1. Ojala pudiera decir que estas a miles de kilómetros lejos de mí. Pero no es así, si, nos separan kilómetros, pero no tantos. Contigo, después de tanto tiempo me había sentido comprendida. La distancia no era un obstáculo. Ni si quiera las etiquetas. Éramos felices, separados, pero felices.
Hasta que algo mucho mayor a la distancia destruyo esta relación tan fuera de lo convencional.
La rutina, como ese monstruo tan común pudo acabar con algo tan original.
Éramos tú y yo, contra el mundo, contra la distancia, contra las etiquetas, contra lo físico.
Éramos tú, tu capacidad de hacerme reír, de hacerme sentir en casa, de llenarme de energía con tan solo unas palabras y yo.
2. Desde el primer momento en que te vi supe que quería tener algo contigo.
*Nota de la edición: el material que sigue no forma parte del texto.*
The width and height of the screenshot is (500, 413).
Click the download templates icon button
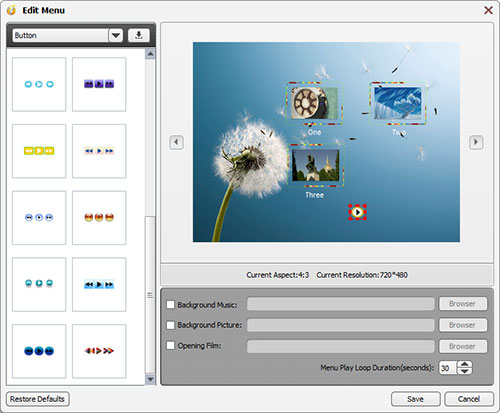coord(139,35)
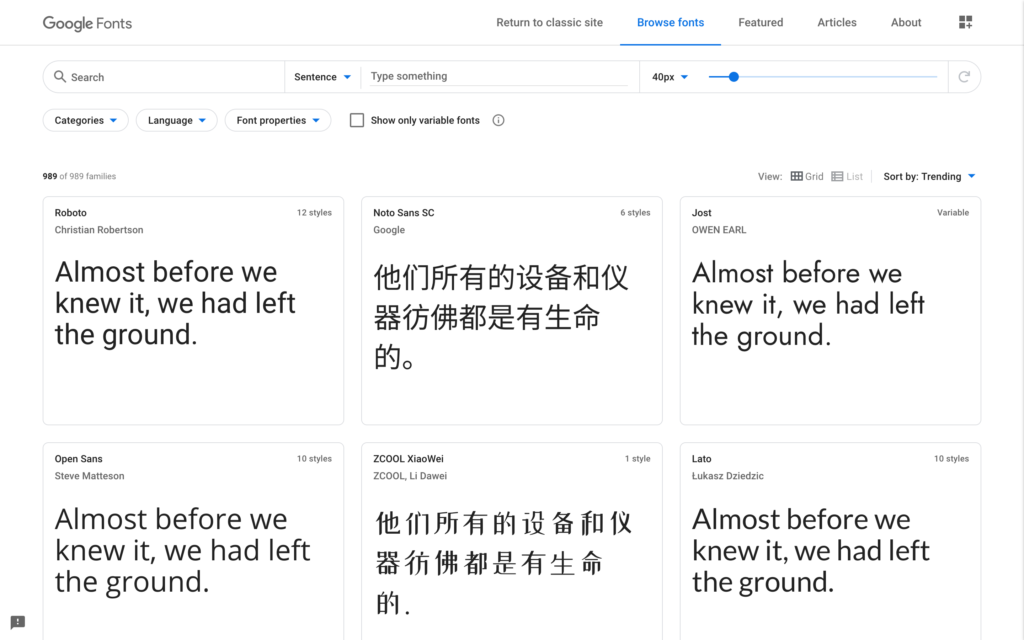Click Return to classic site link
Image resolution: width=1024 pixels, height=640 pixels.
point(549,22)
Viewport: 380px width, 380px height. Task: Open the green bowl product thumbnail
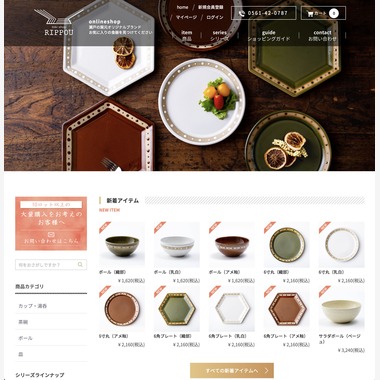pos(122,245)
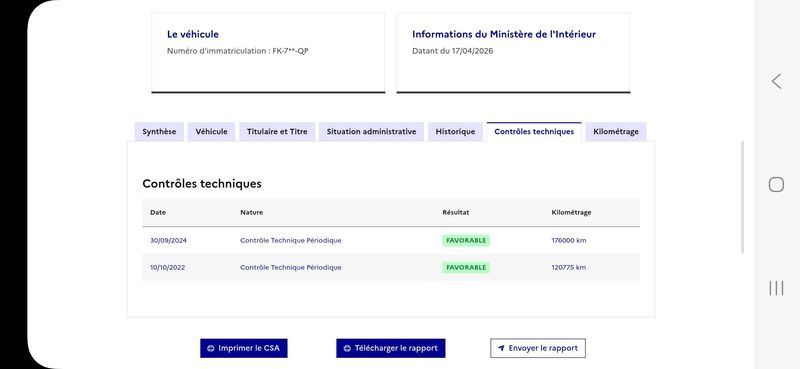Tap the Android home button icon

[x=776, y=184]
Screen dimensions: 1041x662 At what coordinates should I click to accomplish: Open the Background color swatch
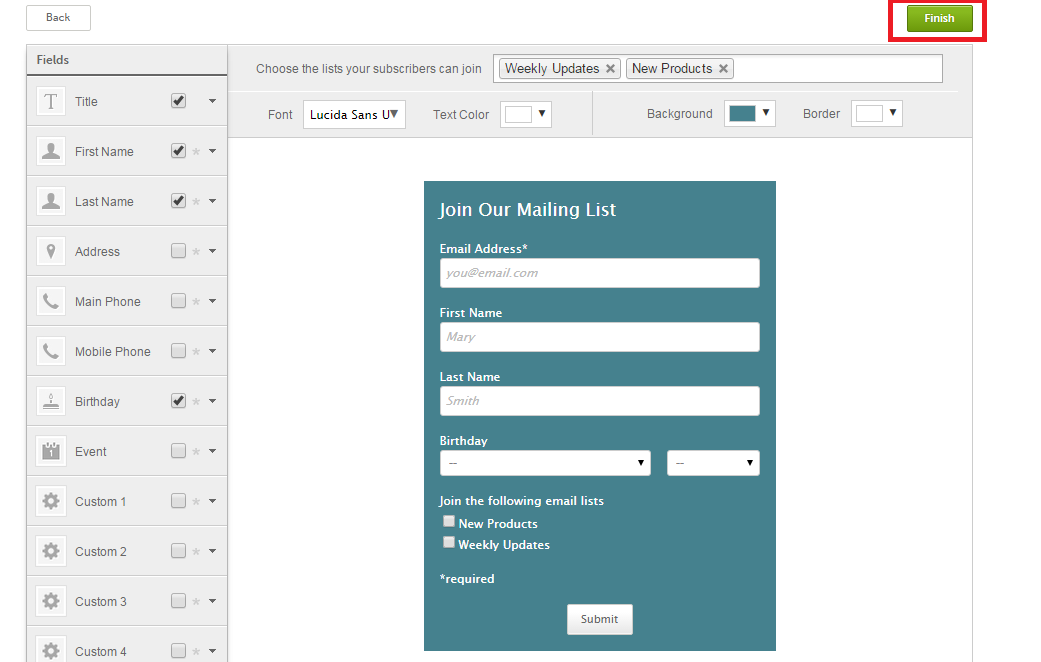[x=749, y=114]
Error del momento, nunca delimite que era lo que realmente quería contigo.
Yo me conformaba con lo que fuese pero que fuese contigo. Y sucedió.
No estaba mal pero tampoco estaba bien; solo tenía una parte de ti…
Yo te quería por completo, para mí en cuerpo y alma. No solamente en cuerpo.
Hay días que no me importa tener solo esa parte de ti.
No voy a negar que lo nuestro aunque físico, se siente de una manera tan intensa como jamás he sentido. Nuestra conexión es tan fuerte que transciende años, cambios, regímenes socialistas, un fin del mundo y cosas así.
Intento ser fuerte, ser “moderna”, trato de aceptar que solo te tendré de esta manera y que conformarme con eso está bien, pero las noches duelen y yo dejo de necesitar tu cuerpo y empiezo a necesitar tu alma.
En mi corazón siempre habrá una esperanza de que más allá de lo palpable, de lo real, que tú puedas un día no muy lejano corresponder todo aquello que he callado por tanto tiempo.
3. Entre todos, tú y tu disparidad con mis exigencias me deslumbraron.
Mis listas llenas de máximas por cumplir se desparecieron.
Solamente por ti desaparecieron.
Más allá de que fueras mi amigo, esto parecía real.
Parecía que albergar alguna esperanza por que sucediera algo
Valdría la pena,
Ojala pudiera decir que fue la distancia, porque de ese modo solo tendría que acortarla.
Ojala pudiera decir que fue lo físico, de ese modo solo tendría que enamorarte
Ojala fuera eso o cualquier cosa.
¿Cómo hacer que ames a los gatos si eres un dog lover?
¿Cómo hacer que pases de derecha a izquierda? sí parece que en izquierda se vive bien y que nunca regresaras a derecha.
Que fácil sería decir que no te gusto porque no soy tu tipo de chica. Realmente no te gusto porque no soy tu tipo de persona.